Exercise inputs Block Start

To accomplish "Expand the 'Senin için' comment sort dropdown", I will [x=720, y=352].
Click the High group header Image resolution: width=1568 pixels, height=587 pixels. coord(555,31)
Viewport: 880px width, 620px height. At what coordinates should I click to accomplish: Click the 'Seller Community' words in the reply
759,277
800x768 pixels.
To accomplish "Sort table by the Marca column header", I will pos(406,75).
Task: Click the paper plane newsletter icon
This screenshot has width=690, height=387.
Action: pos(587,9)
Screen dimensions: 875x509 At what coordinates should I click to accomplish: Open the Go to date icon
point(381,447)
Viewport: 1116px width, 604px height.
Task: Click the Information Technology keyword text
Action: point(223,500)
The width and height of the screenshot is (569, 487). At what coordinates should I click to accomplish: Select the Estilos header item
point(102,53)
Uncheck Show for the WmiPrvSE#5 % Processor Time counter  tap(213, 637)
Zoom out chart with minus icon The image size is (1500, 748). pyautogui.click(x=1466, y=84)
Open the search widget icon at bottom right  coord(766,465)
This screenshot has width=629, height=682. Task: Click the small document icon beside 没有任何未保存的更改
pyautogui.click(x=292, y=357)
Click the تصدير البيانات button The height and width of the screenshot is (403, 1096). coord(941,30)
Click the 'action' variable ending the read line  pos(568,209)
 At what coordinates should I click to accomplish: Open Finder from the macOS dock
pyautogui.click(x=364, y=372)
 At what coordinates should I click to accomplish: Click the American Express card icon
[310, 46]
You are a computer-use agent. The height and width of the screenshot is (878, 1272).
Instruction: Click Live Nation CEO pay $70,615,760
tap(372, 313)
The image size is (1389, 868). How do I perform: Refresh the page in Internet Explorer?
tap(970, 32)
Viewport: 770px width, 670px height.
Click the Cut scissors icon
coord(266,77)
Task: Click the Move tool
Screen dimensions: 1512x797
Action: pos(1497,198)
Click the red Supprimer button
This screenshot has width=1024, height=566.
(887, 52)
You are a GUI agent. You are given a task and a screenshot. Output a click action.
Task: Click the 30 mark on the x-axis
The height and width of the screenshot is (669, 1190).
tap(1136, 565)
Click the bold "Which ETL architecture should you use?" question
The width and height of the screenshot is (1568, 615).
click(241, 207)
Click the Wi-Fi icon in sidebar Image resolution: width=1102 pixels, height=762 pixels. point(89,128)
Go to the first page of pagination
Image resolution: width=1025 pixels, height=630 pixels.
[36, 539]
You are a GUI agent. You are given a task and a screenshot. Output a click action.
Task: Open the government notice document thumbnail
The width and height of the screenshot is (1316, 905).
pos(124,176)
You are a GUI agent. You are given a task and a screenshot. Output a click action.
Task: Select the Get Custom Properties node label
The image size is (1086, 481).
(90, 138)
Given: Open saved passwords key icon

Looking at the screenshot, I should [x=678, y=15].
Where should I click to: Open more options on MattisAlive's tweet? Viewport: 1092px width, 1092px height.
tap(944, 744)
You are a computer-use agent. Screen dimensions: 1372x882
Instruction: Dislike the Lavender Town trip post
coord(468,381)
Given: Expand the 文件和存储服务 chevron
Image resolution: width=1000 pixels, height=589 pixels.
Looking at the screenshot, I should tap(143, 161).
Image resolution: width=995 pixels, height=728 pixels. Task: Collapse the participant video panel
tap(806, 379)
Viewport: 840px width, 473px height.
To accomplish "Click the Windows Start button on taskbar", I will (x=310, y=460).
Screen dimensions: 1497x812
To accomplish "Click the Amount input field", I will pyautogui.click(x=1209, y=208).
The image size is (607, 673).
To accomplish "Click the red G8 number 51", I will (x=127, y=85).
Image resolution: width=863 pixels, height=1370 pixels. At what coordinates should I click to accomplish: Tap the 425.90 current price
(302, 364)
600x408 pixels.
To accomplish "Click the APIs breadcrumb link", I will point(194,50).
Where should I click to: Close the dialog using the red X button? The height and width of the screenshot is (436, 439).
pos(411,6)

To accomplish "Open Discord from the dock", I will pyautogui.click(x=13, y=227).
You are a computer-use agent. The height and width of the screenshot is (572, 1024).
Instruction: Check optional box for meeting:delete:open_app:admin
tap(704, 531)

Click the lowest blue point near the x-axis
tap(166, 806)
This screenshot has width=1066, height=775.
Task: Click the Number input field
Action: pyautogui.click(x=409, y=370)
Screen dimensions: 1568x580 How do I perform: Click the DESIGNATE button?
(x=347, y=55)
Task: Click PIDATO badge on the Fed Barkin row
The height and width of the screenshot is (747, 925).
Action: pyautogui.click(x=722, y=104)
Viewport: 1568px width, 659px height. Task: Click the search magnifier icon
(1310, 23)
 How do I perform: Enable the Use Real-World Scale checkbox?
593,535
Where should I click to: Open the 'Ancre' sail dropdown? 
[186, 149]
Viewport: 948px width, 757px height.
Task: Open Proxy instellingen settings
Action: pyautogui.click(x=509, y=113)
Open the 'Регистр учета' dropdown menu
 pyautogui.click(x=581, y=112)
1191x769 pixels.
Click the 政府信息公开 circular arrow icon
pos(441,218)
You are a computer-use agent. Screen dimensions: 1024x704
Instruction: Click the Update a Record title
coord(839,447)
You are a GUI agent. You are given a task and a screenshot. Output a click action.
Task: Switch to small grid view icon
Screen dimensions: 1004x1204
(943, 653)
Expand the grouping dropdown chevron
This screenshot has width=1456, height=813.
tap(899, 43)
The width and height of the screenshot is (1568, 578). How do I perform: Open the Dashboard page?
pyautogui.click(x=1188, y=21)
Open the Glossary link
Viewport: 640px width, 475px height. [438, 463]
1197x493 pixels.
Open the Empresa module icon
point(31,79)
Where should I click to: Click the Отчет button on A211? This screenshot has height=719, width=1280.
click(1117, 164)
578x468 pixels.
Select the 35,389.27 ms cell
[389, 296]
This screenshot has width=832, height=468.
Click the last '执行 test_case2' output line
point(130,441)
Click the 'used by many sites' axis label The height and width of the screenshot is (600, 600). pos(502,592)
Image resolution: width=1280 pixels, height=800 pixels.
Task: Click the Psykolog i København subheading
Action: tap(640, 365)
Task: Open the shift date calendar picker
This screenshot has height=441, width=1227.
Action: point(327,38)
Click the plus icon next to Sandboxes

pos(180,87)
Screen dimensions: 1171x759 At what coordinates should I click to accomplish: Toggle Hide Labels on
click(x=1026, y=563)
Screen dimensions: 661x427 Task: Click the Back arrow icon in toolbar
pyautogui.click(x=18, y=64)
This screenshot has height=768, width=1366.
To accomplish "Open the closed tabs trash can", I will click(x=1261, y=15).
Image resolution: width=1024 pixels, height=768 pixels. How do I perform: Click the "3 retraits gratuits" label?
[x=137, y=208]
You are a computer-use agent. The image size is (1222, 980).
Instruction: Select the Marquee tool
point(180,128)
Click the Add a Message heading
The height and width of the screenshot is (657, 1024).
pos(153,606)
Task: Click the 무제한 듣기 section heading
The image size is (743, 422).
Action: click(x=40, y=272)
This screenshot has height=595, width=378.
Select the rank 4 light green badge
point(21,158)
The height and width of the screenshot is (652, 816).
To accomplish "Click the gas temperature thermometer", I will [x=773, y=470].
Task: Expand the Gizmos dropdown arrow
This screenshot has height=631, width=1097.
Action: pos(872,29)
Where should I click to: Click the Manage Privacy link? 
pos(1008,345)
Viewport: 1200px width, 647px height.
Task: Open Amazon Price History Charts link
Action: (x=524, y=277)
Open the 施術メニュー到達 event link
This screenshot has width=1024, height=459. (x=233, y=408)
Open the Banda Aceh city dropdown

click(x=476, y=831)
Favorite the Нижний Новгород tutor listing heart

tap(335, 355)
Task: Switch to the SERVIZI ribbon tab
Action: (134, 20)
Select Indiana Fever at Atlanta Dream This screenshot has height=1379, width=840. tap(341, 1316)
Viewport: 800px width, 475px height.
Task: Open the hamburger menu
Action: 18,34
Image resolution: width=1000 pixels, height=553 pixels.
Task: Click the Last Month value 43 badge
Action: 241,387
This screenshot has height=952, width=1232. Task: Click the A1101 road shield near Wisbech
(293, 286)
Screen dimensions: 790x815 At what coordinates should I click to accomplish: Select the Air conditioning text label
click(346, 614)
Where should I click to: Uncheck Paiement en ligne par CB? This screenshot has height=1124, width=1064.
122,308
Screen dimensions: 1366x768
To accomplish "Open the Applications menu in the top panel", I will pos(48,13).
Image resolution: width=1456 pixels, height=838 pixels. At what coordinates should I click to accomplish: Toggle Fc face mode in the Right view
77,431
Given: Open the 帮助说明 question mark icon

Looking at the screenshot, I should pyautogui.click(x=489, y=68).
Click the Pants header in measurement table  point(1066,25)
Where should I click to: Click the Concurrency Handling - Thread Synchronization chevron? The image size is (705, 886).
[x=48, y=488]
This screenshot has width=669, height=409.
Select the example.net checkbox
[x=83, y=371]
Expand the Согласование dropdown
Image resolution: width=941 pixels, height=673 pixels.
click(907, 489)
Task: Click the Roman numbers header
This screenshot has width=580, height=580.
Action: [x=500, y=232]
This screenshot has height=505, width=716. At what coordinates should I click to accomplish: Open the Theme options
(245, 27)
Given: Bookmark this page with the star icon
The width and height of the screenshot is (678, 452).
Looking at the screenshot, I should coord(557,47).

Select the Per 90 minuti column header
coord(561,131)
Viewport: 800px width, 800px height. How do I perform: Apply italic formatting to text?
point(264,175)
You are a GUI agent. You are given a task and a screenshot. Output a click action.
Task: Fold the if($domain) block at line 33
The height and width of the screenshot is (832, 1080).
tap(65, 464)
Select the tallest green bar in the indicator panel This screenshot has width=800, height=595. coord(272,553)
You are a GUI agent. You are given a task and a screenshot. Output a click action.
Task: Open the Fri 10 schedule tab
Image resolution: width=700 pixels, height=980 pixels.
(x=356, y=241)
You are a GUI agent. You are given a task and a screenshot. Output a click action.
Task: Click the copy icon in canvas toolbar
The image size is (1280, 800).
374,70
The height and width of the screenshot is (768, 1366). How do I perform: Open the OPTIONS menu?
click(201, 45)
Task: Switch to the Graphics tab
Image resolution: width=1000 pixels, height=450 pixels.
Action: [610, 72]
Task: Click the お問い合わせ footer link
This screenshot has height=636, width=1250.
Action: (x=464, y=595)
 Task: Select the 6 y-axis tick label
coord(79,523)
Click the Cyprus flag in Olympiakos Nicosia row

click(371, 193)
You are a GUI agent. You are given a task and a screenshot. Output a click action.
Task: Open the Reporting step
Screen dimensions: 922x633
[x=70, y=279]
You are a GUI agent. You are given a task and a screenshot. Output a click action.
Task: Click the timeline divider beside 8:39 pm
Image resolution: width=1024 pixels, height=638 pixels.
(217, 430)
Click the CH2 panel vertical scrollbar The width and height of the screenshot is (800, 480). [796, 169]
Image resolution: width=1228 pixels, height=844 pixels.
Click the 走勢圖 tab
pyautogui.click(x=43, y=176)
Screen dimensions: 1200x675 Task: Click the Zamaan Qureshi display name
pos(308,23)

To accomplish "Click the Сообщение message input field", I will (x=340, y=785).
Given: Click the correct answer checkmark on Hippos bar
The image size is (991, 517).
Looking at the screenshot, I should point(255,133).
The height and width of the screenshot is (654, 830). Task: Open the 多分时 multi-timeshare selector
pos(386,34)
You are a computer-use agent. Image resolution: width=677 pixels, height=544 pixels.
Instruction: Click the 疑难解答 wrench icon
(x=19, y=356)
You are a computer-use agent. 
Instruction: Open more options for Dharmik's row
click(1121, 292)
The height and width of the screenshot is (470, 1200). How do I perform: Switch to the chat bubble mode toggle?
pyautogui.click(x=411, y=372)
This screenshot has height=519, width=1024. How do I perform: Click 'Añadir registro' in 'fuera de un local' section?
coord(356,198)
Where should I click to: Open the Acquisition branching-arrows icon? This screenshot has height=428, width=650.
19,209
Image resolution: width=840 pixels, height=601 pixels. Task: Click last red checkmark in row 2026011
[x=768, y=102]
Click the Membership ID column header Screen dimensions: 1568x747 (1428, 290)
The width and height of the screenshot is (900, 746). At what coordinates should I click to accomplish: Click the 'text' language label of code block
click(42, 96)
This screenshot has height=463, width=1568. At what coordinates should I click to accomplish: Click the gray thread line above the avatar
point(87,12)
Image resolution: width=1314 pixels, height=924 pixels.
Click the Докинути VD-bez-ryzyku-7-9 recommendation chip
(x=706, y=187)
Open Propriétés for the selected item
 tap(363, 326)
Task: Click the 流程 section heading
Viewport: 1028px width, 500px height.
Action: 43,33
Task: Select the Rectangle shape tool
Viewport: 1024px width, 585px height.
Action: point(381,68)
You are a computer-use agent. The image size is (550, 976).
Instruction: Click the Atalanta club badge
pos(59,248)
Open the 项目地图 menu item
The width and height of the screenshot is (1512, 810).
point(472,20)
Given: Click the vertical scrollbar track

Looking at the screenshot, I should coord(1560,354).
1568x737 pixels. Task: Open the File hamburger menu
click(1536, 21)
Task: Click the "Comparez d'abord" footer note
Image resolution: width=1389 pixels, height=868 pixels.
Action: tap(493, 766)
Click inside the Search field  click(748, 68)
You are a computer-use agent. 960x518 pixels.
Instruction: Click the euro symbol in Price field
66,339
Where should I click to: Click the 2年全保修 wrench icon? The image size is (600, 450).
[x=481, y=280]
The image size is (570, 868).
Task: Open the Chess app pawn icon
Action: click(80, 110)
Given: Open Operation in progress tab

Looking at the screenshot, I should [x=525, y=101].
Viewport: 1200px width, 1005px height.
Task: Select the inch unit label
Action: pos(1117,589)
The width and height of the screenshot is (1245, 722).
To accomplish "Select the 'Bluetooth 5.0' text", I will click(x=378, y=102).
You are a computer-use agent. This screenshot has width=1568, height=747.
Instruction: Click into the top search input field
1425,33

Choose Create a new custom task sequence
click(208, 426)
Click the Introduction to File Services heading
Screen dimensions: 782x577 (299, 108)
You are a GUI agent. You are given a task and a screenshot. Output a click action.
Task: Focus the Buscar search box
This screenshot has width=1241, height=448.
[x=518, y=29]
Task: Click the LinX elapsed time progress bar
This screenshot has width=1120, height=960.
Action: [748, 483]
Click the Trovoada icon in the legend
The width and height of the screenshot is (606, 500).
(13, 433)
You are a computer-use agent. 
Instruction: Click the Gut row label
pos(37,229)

Exercise inputs Block End

Your task: Return all lines from the data above with "footer" in them.

Solution to this problem:
Task: Click the お問い合わせ footer link
Task: Click the "Comparez d'abord" footer note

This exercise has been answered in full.